--- start TEXT BLOCK ---

There are three main conclusions made within this study. The first is that there were no significant impacts on the viability or growth rate of the two species assessed within the short term exposure to elevated alkalinity levels. This is to be expected as levels of OAE that would likely result in an impact within 10 minutes of exposure would be significantly higher than what is logistically possible or safe in terms of secondary precipitation. The second is that longer term exposure to elevated alkalinity resulted in a decrease in growth rate. This is an interesting finding as many other studies thus far have found little evidence to suggest that there will be significant impacts to the growth of phytoplankton as a result of OAE. The third is that within the current literature evidence suggests that approximately 50% of species could be significantly impacted by pH increases in line with those expected as a result of OAE. This provides an excellent summary of the current knowledge of pH impacts however it is unclear as to whether these impacts are a result of pH (H+ concentrations) or CO2 concentrations, of which the latter is expected to be the most important factor in regard to the ecological impacts of OAE on phytoplankton. The manuscript does an excellent job in referencing and discussing the influence of elevated pH on phytoplankton growth and viability. However, citations and discussion around OAE specifically are currently lacking. Further I found it difficult to disentangle exactly how the experiments were run within this manuscript and strongly recommend that the methods/results section be revised so that readers may easily understand what the authors have accomplished here.
1) Lines 8 - 9: “One proposed NET is Ocean Alkalinity Enhancement (OAE), which would mimic the ocean’s natural weathering processes, raising alkalinity and pH and sequestering carbon dioxide from the atmosphere.”
There are many methods for achieving OAE and only mineral based methods could be considered to “mimic” the natural weathering of alkali minerals. Furthermore, enhancing alkalinity does not lead to the sequestering of atmospheric CO2 but decreases oceanic CO2 concentrations allowing for atmospheric CO2 to be sequestered under the correct conditions. I appreciate that this is within the abstract and concise wording is necessary but would advise the authors to consider rewording this sentence.
2) line 11-12: “…by experimental assessment of the pH-dependence of viability and growth rates in two near-shore isolates of phytoplankton”
This sentence is difficult to understand, consider rewording.
3) Line 16 – please provide the actual number of days or range of days.
4) Lines 18-19: “…there will be little to no impact on a variety of taxonomic groups of phytoplankton when OAE occurs in naturally flushed systems.”
Within this manuscript the authors have only looked at two species from two different taxonomic groups. This statement is too broad for the results of the experiment conducted here.
5) Line 31: “…ocean’s natural weathering processes while also restoring the oceanic pH and carbonate system to their natural state”
I caution the authors against the use of the word “natural”. All methods of CDR are anthropogenically motivated and furthermore depending on the method of OAE used it may be more or less similar to the natural weathering of alkali minerals (e.g. mineral based OAE vs electrochemical based OAE). Furthermore, it is highly unlikely that OAE would result in these changes as any increase in pH would ideally be negated by an influx of CO2, resulting in an increase in DIC beyond current and pre-industrial concentrations.
6) Line 33 “The additional carbon would be stored in the form of bicarbonate (HCO-3), which has a residence time of c. 1,000 years in the ocean.”

--- end TEXT BLOCK ---

TASK BRIEF: Write out, word for word, the part of the ocean alkalinity review starting with "Within this manuscript the" and going on through "experiment conducted here.".

--- start SOURCE MATERIAL ---

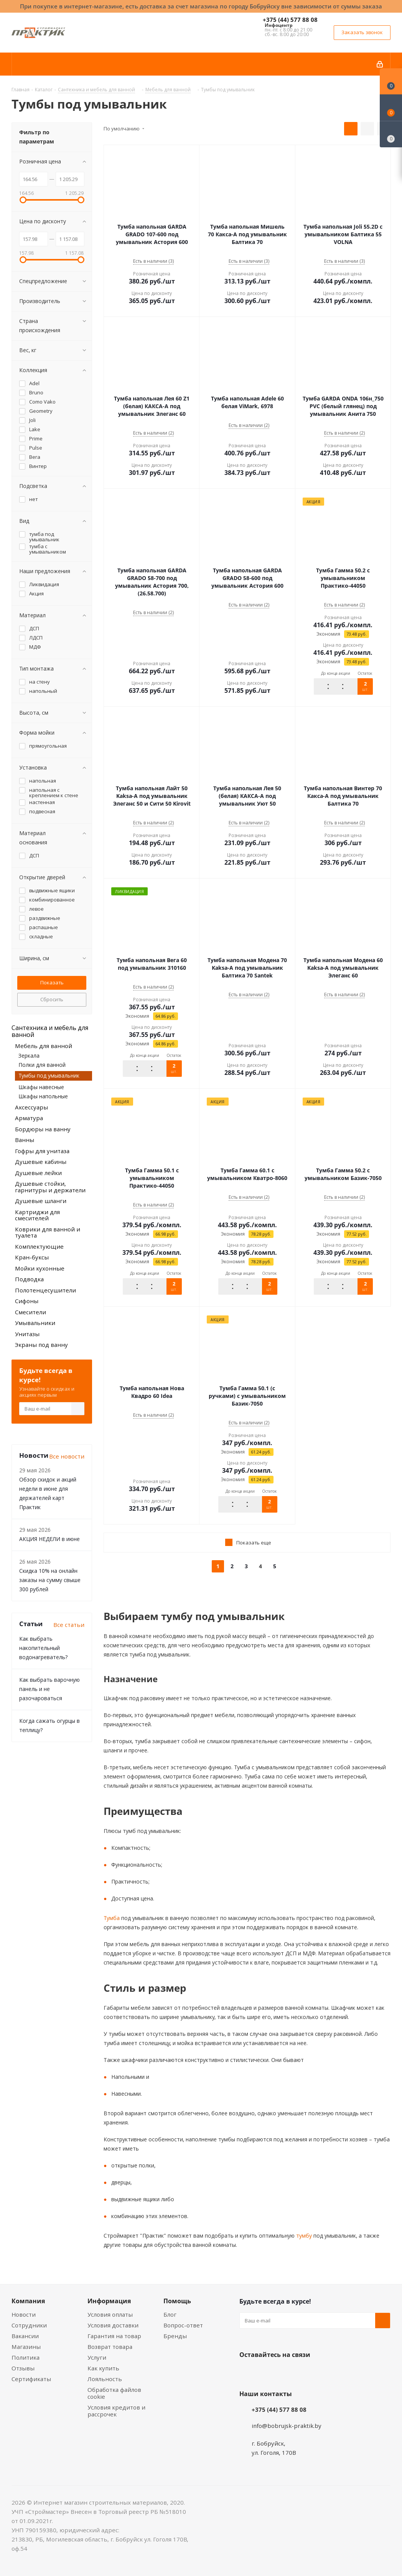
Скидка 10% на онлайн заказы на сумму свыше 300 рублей (50, 1580)
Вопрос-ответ (183, 2325)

--- end SOURCE MATERIAL ---

COMPLETE OUTPUT:
Within this manuscript the authors have only looked at two species from two different taxonomic groups. This statement is too broad for the results of the experiment conducted here.